Correlation Between Egyptian Chemical and El Nasr
Can any of the company-specific risk be diversified away by investing in both Egyptian Chemical and El Nasr at the same time? Although using a correlation coefficient on its own may not help to predict future stock returns, this module helps to understand the diversifiable risk of combining Egyptian Chemical and El Nasr into the same portfolio, which is an essential part of the fundamental portfolio management process.
By analyzing existing cross correlation between Egyptian Chemical Industries and El Nasr Clothes, you can compare the effects of market volatilities on Egyptian Chemical and El Nasr and check how they will diversify away market risk if combined in the same portfolio for a given time horizon. You can also utilize pair trading strategies of matching a long position in Egyptian Chemical with a short position of El Nasr. Check out your portfolio center. Please also check ongoing floating volatility patterns of Egyptian Chemical and El Nasr.
Diversification Opportunities for Egyptian Chemical and El Nasr
-0.54 | Correlation Coefficient |
Excellent diversification
The 3 months correlation between Egyptian and KABO is -0.54. Overlapping area represents the amount of risk that can be diversified away by holding Egyptian Chemical Industries and El Nasr Clothes in the same portfolio, assuming nothing else is changed. The correlation between historical prices or returns on El Nasr Clothes and Egyptian Chemical is a relative statistical measure of the degree to which these equity instruments tend to move together. The correlation coefficient measures the extent to which returns on Egyptian Chemical Industries are associated (or correlated) with El Nasr. Values of the correlation coefficient range from -1 to +1, where. The correlation of zero (0) is possible when the price movement of El Nasr Clothes has no effect on the direction of Egyptian Chemical i.e., Egyptian Chemical and El Nasr go up and down completely randomly.

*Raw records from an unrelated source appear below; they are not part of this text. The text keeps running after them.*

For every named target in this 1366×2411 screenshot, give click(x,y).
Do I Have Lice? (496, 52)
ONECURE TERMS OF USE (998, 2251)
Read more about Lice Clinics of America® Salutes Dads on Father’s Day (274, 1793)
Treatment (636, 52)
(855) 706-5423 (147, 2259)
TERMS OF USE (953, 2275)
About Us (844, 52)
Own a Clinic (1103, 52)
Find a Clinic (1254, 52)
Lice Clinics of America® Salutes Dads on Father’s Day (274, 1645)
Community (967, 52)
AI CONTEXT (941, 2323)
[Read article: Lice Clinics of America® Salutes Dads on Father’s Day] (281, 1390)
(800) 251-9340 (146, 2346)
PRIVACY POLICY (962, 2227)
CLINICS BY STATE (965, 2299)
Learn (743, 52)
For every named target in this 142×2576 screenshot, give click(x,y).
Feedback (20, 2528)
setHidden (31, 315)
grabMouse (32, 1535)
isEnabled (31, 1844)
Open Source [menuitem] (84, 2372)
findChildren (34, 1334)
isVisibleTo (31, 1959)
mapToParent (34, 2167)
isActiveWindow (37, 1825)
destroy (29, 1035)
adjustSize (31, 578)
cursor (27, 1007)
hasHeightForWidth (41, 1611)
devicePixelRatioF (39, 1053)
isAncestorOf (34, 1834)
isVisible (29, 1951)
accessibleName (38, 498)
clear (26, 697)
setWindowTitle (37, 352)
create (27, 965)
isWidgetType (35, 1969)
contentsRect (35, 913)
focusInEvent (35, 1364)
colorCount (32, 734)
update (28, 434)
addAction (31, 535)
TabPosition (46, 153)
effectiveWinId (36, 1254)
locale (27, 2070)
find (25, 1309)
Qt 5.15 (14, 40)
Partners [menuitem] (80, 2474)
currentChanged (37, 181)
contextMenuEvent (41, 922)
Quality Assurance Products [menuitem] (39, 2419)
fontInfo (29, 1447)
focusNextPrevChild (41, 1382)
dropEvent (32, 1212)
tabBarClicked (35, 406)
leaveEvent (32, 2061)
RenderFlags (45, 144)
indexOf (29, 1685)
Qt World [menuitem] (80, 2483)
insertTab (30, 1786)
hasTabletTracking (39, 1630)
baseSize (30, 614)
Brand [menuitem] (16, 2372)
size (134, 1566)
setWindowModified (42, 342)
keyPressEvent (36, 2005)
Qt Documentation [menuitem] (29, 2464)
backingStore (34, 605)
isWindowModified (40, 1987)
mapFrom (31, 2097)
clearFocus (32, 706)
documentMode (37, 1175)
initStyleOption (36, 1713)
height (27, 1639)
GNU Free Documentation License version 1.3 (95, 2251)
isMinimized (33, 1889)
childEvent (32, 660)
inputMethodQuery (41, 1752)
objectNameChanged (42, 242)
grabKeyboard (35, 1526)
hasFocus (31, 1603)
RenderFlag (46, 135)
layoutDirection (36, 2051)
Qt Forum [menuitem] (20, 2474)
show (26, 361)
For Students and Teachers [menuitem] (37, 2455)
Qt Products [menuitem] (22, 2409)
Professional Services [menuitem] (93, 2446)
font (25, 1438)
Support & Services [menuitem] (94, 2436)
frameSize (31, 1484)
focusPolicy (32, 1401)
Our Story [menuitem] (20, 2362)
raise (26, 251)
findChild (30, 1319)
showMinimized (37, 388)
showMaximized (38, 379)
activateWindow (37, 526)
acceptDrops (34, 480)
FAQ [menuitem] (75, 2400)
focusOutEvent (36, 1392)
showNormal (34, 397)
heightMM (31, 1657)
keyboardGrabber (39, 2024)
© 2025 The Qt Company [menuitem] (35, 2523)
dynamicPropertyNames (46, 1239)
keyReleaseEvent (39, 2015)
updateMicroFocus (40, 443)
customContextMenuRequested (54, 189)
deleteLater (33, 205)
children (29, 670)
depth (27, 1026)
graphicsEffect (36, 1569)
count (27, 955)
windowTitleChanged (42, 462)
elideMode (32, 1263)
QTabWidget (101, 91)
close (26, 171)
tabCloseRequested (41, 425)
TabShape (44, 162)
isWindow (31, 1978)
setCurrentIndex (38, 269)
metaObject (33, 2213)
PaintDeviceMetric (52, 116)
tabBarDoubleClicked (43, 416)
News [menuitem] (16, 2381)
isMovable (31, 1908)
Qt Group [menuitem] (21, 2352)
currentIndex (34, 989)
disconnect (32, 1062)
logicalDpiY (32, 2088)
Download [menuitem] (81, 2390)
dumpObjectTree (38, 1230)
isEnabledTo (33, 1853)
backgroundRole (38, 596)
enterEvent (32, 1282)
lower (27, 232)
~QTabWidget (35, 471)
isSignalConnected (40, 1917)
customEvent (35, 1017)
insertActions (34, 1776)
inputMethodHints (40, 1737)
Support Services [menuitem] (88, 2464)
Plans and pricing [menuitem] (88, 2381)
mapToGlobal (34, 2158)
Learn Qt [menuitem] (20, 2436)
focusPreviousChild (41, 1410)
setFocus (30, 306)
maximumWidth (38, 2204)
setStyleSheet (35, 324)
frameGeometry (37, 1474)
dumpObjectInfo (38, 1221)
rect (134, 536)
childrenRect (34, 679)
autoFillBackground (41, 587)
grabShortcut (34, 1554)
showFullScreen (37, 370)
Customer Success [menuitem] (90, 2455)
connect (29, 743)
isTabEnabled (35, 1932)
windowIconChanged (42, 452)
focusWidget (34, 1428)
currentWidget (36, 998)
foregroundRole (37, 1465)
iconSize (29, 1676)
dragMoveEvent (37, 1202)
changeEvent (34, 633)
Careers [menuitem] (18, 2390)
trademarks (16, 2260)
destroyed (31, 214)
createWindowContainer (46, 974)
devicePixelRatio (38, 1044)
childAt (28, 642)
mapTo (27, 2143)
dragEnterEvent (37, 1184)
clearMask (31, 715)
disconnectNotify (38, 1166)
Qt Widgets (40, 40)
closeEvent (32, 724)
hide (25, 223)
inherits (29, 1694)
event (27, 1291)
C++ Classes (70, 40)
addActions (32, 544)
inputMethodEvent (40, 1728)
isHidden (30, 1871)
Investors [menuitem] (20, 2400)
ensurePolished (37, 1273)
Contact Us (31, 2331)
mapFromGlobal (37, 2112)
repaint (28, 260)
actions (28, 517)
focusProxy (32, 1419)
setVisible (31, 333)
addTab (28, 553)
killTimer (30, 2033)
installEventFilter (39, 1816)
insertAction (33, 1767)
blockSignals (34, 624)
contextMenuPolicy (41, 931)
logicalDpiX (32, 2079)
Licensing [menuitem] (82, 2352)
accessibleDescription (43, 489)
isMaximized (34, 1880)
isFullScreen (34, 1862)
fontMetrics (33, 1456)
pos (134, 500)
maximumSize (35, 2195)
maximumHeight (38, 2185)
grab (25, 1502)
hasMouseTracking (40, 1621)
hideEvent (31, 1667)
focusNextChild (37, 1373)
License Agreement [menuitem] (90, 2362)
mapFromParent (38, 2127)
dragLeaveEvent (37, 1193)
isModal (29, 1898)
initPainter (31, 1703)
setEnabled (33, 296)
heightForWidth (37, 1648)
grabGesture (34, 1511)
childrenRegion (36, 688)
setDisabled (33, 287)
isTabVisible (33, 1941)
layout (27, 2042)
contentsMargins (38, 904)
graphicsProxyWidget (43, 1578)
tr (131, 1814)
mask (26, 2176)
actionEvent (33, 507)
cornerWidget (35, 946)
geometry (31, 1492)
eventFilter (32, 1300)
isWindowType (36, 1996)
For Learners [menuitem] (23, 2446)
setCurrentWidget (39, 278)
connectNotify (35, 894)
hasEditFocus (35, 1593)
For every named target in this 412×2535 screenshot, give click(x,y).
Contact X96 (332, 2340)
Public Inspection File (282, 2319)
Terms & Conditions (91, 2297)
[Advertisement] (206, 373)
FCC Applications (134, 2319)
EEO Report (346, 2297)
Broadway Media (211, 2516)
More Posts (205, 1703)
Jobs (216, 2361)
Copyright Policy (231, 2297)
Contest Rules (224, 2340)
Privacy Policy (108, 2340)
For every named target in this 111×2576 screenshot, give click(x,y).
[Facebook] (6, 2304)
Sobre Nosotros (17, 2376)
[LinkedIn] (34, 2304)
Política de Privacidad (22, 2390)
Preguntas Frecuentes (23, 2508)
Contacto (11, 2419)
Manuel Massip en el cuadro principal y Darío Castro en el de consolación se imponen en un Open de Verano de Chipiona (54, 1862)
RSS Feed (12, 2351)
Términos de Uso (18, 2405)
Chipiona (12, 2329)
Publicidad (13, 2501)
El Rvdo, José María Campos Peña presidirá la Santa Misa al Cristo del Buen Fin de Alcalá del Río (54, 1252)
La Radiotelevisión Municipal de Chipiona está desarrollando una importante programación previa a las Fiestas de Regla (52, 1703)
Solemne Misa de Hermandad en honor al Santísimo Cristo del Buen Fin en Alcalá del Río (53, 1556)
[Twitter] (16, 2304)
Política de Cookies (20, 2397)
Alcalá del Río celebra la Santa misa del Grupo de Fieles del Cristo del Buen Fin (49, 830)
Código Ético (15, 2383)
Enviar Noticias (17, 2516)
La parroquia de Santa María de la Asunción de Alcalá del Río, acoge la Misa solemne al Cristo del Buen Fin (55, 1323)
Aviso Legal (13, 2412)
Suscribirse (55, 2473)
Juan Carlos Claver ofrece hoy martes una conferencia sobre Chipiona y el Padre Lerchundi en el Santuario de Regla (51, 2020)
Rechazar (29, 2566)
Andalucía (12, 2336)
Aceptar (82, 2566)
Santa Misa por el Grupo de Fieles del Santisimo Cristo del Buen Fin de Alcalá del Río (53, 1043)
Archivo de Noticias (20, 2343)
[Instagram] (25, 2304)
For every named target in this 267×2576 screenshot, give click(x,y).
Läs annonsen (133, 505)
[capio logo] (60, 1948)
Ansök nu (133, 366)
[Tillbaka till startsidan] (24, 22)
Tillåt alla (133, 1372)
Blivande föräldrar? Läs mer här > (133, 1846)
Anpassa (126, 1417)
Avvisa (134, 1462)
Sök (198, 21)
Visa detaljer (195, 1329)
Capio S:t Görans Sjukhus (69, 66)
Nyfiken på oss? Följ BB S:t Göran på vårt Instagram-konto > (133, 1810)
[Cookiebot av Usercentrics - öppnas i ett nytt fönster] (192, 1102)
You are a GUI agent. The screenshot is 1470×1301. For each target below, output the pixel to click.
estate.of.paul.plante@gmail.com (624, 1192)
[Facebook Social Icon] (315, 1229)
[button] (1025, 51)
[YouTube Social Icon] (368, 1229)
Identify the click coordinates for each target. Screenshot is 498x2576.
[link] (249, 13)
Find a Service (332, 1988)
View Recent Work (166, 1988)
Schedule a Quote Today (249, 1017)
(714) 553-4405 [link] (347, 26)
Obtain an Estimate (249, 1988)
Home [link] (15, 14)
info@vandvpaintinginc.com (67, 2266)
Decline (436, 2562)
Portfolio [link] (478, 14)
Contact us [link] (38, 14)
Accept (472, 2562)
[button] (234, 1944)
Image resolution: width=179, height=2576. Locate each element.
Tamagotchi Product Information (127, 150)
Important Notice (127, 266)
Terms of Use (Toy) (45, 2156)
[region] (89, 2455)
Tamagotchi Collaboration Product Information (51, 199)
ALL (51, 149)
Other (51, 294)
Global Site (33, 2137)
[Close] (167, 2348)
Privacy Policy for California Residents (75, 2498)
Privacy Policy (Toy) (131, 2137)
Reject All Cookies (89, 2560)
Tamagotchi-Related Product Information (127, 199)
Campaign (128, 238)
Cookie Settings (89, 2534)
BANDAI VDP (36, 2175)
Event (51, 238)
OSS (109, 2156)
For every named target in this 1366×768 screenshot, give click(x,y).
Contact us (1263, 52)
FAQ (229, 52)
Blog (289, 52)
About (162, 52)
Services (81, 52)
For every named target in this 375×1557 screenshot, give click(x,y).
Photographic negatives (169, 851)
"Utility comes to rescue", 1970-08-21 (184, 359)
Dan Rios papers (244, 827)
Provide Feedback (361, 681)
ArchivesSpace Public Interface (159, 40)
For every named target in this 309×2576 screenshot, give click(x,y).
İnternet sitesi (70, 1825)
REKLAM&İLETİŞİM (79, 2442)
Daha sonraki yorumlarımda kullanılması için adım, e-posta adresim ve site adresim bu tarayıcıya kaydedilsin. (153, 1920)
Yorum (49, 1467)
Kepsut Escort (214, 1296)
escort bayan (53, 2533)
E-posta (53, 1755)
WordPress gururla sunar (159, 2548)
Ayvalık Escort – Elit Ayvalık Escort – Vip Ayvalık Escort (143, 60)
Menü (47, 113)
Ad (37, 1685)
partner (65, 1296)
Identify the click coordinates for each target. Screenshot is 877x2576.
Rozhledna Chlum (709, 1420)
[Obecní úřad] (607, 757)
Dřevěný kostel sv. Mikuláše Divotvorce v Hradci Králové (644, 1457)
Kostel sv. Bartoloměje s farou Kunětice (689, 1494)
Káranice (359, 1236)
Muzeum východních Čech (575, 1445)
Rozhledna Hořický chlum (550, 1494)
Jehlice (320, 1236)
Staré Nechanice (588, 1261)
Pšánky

Pair Corralation between Egyptian Chemical and El Nasr
Assuming the 90 days trading horizon Egyptian Chemical Industries is expected to under-perform the El Nasr. But the stock apears to be less risky and, when comparing its historical volatility, Egyptian Chemical Industries is 2.38 times less risky than El Nasr. The stock trades about -0.12 of its potential returns per unit of risk. The El Nasr Clothes is currently generating about 0.25 of returns per unit of risk over similar time horizon. If you would invest 257.00 in El Nasr Clothes on September 17, 2024 and sell it today you would earn a total of 134.00 from holding El Nasr Clothes or generate 52.14% return on investment over 90 days.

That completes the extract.